Impossível não pensar, nesses dias de grampos e dossiês sobre supostas contas no exterior, num livro clássico da literatura política ‘‘A Revolução dos Bichos’’, de George Orwell. Trata-se de uma belíssima e amarga fábula sobre a Revolução Russa de 1917. No livro de Orwell, os bichos de uma fazenda se rebelam contra os homens, tomam o poder e instauram uma nova ordem política. À medida que o tempo passa, porém, os porcos, escolhidos pelos outros bichos para serem os chefes dessa nova ordem, acabam se parecendo com os homens. E tudo volta a ser como antes, quando os homens exploravam os bichos.

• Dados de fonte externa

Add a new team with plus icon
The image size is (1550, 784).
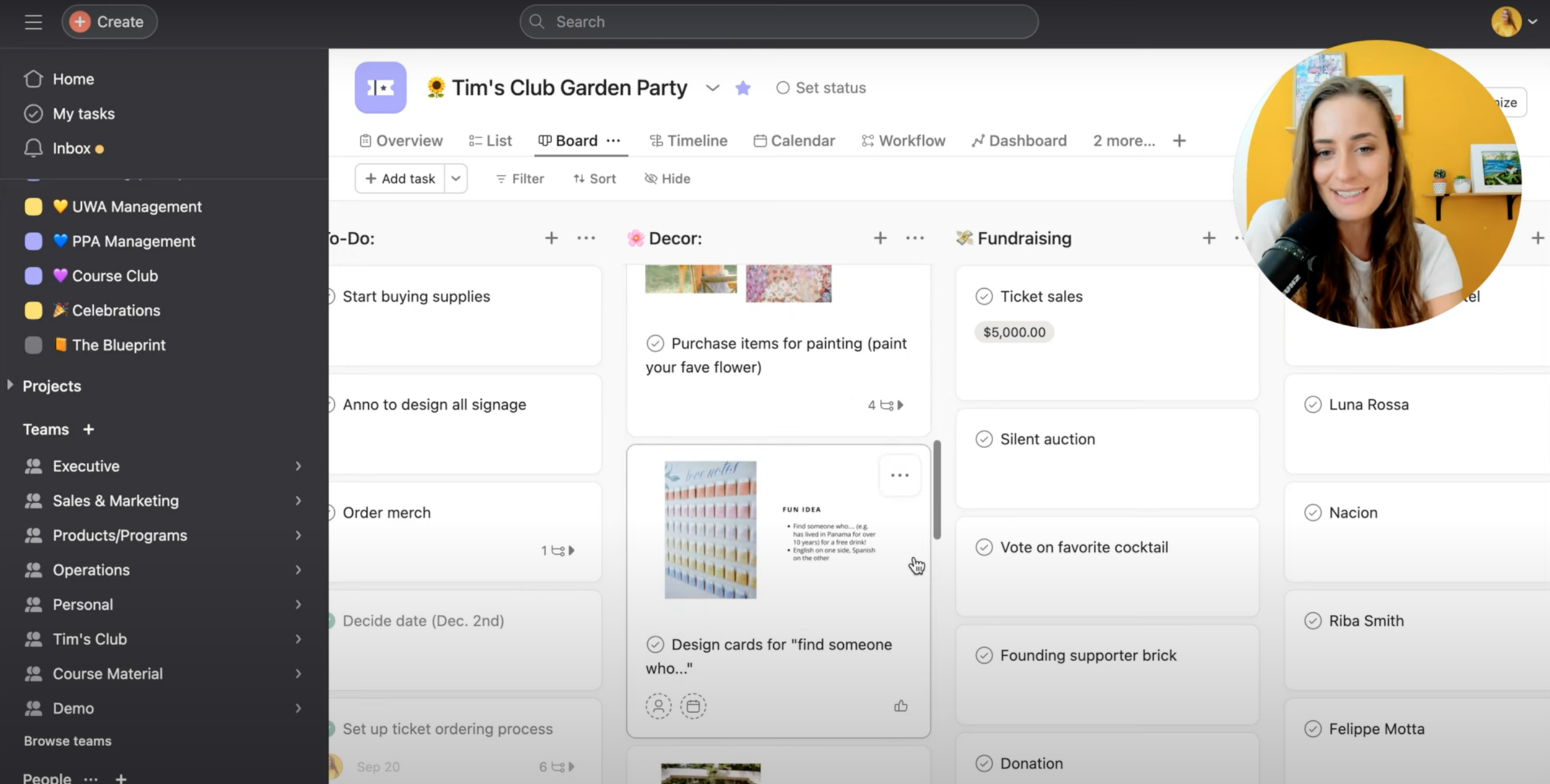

Guardadas as devidas proporções, já que não passamos por nada parecido com a revolução em que Orwell se inspirou, estamos assistindo os novos donos do poder se comportarem como seus antecessores. Documentos falsificados, transações suspeitas, ameaças de CPI são lembranças que nos remontam, obviamente, aos últimos dias do governo Collor. Meses e meses de depoimentos, investigações, depoimentos de última hora e uma disputa na imprensa para saber quem conseguiria levantar as provas da última falcatrua da Corte.
O que a situação brasileira tem a ver com o livro de Orwell? Tem que os que assumiram o poder depois do terremoto do impeachment de Collor, quando parecia que uma nova ordem havia se instalado no País, mostraram-se dispostos a usar os mesmos métodos da turma anterior. Não vai aqui a conclusão de que há gente do governo com contas no exterior nem de que houve falcatruas na privatização da Telebrás. Há, sim, a constatação de que, tanto no governo Collor quanto nos episódios atuais, o dinheiro e o patrimônio públicos foram tratados como se não tivessem dono. É essa prática, que parece se repetir governo após governo, que dá margem às suspeitas de corrupção.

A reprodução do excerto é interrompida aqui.